1 ...6 7 8 10 11 12 ...22 Одежда у нее с возрастом становилась все крикливей, причудливей, а сама она приобрела хватку такую, что перечить ей никто б не решился.
Муж, сколько бы ни зарабатывал, был скопидомист. И сама она, его жена, деловитая от природы, прижимистой стала. Экономила там, где не было особой нужды, чем расстраивала свою мать, не способную к мелочности, – мать думала, что дочь ее перебивается с хлеба на воду (и напрасно), предлагала денег, которые та всегда брала.
Помощь матери она принимала, но яростно отвергла одеяло сестры, большое, пуховое. Женщина-вишня, приехав в гости, привезла одеяло, не новое, предложила сливе-женщине: вот, – протянула, сказала просто – возьми сестра, чего тебе свои деньги тратить.
Дар отвергла, оскорбилась до глубины души: эта сонная клуша совсем обнаглела….
Она заспорила с нею, как спорила всегда. Она всегда соревновалась с нею, с одной только ею, как только ее, еще будучи младенцем, отходя ко сну, и хотела обнимать, а лишившись мерно дышащего тела рядом с собой, орала, чувствуя пустоту, недостаток, почти боль.
Не могла быть первая без второй. Без вишенки слива.
Вторая была для нее вечной первой.
«А ты сиди, слушай, молчи.
Старший был сильным. Средний – умным. А третий мог бы считаться и тем, и другим, но, имея впереди себя двоих братьев, был только третьим.
У старшего не было стыда. Ночью, если становилось ему, стервецу, холодно, мог он запросто сдернуть одеяло с соседней кровати, со спящего брата-малыша, завернуться в тепло, а наутро не чувствовать никакой потребности в объяснениях. Или мог выудить из кастрюли все сосиски, которые предназначались на обед целой семье, и ими обожраться, а на увещевания матери ничего не отвечать, глядеть в пол, пока сыплются крошкой слова ее о доброте, взаимовыручке, долге.
Он был сильным, это было для него важнее всего.
Средний был умным, хоть поначалу умом своим пользовался не очень умело. В школе учительница истории, из выучившихся на педагога сметливых крестьянок, считала его хитрым, а не умным и, не любя носатого мальчика, поблескивающего глазками-камушками, старалась подловить его на незнании, подмечая, когда тот хотел спрятаться за спинами однокашников. Но он был действительно умным, усваивал материал быстрее многих, историчке приходилось, порой, попотеть, чтобы посадить его в лужу, и эти кошки-мышки, как бы злокозненны ни были, пошли недоброму ребенку на пользу – он научился прятаться для того только, чтобы училка вызвала его к доске, допросила, а он, помявшись для вида, начал пересказывать близко к тексту учебника, поглядывая на женщину со злорадством, все более умело скрываемым, вызывая у пожилой гипертонички не только красные пятна, но и подобие уважения.
Но лучше всего он умел прятаться дома. Ведь это же он подговорил старшего брата съесть все сосиски, сказав, что его оставят без обеда за очередную шалость. Он, кто ж еще? Он умел прятаться, а ум свой оттачивал на устройстве дел таким образом, чтобы ему самому делать ничего не приходилось, – у него были братья, один олух, другой – тюфяк, оба по-своему ему послушные; в его распоряжении был дом большой, а еще сад, а за садом поле, которое тогда еще не застроили извилистой одноэтажной «уродой» из серого кирпича, чтобы было где разместить амбулаторию. Он – умный – умел прятаться, и ни мать, ни отец не упомнили бы такого случая, чтобы им приходилось отчитывать его или даже воспитывать ремнем, переломив через колено.
А третий – тюха тюхой – все время попадал впросак.

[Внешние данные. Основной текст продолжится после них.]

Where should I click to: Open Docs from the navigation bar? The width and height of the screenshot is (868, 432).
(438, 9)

Третий не был таким же бесстыже сильным, как старший, и ум его был другого рода, нежели у среднего. Одно время родители думали, что он – хулиган куда более старшего, что за ним нужен глаз да глаз, а он хотел только, чтобы братья, один старше на два года, другой – на четыре, взяли его в свою восхитительную жизнь.

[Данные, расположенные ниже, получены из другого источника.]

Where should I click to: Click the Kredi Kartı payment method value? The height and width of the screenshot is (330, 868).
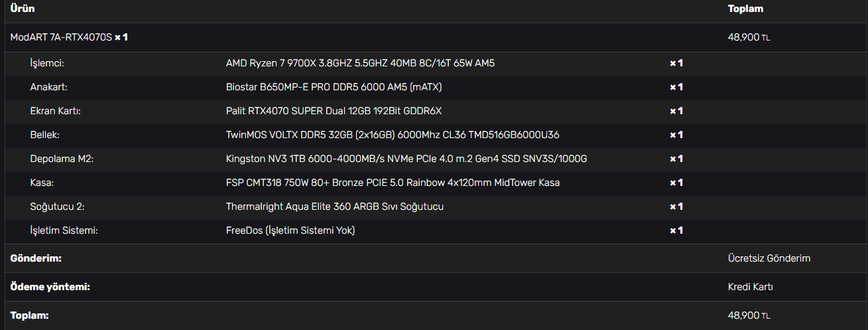pyautogui.click(x=750, y=287)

Они ходили вдоль канав, разыскивая лягушек-квакуш, они стреляли по консервным банкам из самодельного лука, жгли на пустыре костры, швырялись мелкой галькой в окна соседки их, Пины, сварливой женщины, ровесницы их матери, которая однако казалась им глубокой, глупой старухой. Старшие мальчики брали бы его с собой и так, он был им брат, а семья превыше всего, но, понятное дело, помучить его, прежде чем позволить разделить их общество, было веселей. Он бегал за ними хвостом, а они, веселые хищники, его шпыняли. Он был младшим, доверчивым, жаждущим – отличный объект для опытов, напоминающих иногда живодерство.